Air is more subtle than fire. Fire is born of air. Fire gets dissolved in air during Pralaya. Whenever there is movement or motion of air, there is heat. When you start the fire you fan it. The subtle air pervades the fire and causes a big conflagration.

More subtle than air is Akasa (ether). The other four elements are rooted in Akasa. Akasa pervades air, fire, water and earth.
More subtle than Akasa are Time and Mind. More subtle than mind is Parama Atman or the Supreme Soul. Greater (subtler) than the senses is the mind; greater or subtler than the mind is intellect; but what is greater or subtler than the intellect is He or the Supreme.

This Atman or Brahman is the source for all the elements, mind, etc. It is Ati Sukshma (most subtle). It is all-pervading, interpenetrating and indwelling.
Without and within all beings, immovable and also movable; by reason of His subtlety imperceptible: at hand and far away is That.

This Atman is hidden in all beings, but does not shine forth; but the subtle seers of Truth realise the Atman through their subtle and sharp pointed pure intellect.
Atanu Sukshma Prachodayat, May that bodiless, subtle enlighten.

Remove the Colouring of the Mind

In days of yore there were very able dyers in Marwar or Rajaputana. They would give seven colours to the saree or clothes of ladies. After washing the cloth one colour will fade away. Another colour will shine. After some washing a third colour will manifest in the cloth; then a fourth colour and so on. Even so the mind is coloured when it associates with the different objects of the world. When the mind is Sattvic, it has white colour; when it is Rajasic, it is tinged with red colour; when it is Tamasic, it has a black colour.
The mind plays with the five senses of perception and gets experiences in the waking state. The impressions are lodged in the causal body or Karana Sarira. Ajnana or causal body is like a black sheet of cloth. In it are contained the Samskaras of all your previous births.

The mind is ever rotating like a wheel. It receives the different sense impressions through the avenues of the senses.

In the dream state the doors or windows of the senses are shut. The mind remains alone and plays. It is the subject and it is the object. It projects various sorts of objects, like mountains, rivers, gardens, chariots, cars, etc. , from its own body from the material collected during the waking state. It manufactures curious mixtures and marvellous combinations. Sometimes the experiences of the previous births which are lodged in the causal body flash out during the dreaming state.

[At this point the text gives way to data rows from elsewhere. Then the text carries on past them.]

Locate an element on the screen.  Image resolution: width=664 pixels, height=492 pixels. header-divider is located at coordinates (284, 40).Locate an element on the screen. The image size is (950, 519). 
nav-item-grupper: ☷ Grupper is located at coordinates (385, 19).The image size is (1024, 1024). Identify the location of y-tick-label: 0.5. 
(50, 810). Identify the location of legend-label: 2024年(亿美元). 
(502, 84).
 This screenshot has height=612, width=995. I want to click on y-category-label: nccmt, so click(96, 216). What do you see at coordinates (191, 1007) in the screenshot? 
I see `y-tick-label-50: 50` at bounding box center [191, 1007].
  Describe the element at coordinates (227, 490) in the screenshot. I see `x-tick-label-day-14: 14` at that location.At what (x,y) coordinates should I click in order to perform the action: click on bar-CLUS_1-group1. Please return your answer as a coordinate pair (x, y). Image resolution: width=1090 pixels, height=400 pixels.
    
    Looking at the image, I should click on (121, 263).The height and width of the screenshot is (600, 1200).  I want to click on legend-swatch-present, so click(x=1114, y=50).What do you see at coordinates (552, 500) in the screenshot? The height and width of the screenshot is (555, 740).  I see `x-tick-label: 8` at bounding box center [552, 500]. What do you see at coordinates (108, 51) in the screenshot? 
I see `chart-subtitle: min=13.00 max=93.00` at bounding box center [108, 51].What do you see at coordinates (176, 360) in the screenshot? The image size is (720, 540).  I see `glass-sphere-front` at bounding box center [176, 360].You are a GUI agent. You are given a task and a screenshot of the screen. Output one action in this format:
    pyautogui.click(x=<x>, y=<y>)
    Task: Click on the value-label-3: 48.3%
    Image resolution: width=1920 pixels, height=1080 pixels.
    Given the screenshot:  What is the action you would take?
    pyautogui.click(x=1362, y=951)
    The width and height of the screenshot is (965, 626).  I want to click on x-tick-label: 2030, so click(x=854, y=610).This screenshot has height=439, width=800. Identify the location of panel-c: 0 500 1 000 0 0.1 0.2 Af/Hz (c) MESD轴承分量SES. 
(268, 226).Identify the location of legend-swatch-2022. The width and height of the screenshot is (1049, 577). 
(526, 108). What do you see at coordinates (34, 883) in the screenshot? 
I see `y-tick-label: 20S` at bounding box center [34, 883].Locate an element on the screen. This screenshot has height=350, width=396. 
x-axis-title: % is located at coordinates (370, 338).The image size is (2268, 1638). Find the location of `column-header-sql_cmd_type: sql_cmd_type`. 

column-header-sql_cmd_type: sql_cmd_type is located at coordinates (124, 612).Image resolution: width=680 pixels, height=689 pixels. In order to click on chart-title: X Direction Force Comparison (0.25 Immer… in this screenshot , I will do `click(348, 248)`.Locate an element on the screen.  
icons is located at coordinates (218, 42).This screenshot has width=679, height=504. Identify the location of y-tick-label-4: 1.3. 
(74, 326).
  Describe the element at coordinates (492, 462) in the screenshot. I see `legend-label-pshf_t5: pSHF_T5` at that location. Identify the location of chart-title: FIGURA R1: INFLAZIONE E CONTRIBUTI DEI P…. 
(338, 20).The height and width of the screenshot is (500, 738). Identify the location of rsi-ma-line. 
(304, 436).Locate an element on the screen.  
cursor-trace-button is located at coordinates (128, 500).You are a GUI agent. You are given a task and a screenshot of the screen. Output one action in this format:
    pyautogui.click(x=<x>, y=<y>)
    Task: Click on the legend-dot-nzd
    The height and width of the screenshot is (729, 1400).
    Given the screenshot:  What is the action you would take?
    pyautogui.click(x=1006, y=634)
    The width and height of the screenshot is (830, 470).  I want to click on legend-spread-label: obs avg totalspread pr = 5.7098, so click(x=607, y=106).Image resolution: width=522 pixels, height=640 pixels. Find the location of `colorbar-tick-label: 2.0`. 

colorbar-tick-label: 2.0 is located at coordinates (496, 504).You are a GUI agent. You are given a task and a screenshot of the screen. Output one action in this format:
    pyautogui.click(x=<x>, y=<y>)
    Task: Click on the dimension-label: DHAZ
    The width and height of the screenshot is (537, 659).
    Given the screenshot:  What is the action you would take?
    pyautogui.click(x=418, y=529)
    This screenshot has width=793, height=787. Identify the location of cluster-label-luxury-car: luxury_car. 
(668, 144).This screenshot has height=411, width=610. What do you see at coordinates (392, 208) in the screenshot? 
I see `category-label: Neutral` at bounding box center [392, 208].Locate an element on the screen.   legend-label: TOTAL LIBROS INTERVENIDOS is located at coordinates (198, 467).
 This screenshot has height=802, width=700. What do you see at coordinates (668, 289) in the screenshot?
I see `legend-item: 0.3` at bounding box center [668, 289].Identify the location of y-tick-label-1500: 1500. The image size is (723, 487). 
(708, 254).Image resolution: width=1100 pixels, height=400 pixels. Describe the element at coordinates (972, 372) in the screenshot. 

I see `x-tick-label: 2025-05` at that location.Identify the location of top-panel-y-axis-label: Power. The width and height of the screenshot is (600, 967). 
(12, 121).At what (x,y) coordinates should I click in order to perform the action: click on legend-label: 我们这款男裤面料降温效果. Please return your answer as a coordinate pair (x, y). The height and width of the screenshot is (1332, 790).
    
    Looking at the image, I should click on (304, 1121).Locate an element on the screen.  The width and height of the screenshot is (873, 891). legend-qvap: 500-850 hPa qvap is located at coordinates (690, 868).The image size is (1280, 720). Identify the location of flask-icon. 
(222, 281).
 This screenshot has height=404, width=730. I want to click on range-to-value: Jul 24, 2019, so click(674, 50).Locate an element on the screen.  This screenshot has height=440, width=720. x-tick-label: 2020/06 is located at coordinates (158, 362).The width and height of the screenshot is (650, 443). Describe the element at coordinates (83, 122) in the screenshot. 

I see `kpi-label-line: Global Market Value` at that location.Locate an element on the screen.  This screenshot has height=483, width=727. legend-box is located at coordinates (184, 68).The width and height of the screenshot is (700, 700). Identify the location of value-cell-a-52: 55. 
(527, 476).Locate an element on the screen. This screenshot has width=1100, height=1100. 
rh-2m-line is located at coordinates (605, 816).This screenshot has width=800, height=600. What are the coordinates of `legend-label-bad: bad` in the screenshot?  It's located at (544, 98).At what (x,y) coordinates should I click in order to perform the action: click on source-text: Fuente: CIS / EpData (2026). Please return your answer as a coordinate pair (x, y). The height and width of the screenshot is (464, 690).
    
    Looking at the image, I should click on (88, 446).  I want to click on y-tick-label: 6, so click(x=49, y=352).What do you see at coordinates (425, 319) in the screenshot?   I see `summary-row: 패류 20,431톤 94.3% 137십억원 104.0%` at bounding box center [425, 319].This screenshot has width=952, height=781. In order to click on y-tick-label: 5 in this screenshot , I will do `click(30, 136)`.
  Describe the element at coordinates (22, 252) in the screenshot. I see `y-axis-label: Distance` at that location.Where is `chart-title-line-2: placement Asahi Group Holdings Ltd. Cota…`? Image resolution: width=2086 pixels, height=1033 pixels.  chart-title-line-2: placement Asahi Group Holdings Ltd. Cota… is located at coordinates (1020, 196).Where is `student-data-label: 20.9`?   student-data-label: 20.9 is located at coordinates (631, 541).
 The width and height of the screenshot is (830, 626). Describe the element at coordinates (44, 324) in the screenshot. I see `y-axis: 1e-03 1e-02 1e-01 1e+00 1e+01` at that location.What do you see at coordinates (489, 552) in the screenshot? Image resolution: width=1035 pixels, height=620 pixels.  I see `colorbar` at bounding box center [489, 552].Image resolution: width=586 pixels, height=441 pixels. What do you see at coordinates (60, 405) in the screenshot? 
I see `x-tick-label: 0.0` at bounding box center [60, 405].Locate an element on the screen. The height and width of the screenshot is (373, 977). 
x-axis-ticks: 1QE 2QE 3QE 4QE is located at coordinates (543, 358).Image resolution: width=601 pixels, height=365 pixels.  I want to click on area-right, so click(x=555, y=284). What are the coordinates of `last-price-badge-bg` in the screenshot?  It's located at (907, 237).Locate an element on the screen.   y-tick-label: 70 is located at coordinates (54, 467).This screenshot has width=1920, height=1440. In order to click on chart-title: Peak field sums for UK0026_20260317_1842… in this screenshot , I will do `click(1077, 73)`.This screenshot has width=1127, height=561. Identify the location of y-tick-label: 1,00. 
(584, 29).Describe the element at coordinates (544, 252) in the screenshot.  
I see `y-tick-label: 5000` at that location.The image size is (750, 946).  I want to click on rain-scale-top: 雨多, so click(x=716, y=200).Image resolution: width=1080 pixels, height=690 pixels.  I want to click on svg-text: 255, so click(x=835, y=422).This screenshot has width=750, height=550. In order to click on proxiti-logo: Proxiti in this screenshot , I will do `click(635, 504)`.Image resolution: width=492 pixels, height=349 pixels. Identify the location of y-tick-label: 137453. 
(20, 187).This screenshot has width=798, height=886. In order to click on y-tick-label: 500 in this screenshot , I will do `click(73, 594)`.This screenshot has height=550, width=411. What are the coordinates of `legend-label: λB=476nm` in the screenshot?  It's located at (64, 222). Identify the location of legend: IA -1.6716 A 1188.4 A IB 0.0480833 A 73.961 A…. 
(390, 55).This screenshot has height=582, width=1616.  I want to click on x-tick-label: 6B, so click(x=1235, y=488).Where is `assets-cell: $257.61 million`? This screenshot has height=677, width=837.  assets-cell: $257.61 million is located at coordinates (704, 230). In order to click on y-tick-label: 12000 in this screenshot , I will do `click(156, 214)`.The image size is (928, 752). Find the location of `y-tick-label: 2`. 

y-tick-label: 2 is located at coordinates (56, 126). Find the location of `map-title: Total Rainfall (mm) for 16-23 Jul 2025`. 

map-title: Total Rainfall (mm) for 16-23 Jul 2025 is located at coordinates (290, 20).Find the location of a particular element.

Remove the colouring of the mind through meditation on Atman. Do not allow the mind to run into the sensual grooves. Fortify yourself by developing the Vijnanamaya Kosa or intellect through Vichara or enquiry of Brahman, reflection and contemplation. The Vijnanamaya Kosa will serve the purpose of a strong fortress. It will not allow the sense impressions to be lodged in the causal body. It will not allow the impressions of the causal body to come out. It will serve a double purpose.
You will be free from dreams through meditation on the Supreme Being or Brahman when the colouring of the mind has been removed.
Brahma Jnanis or Sages have no dreams.

May you all attain the Turiya or the fourth state of eternal bliss which transcends the three states of waking, dream and deep sleep!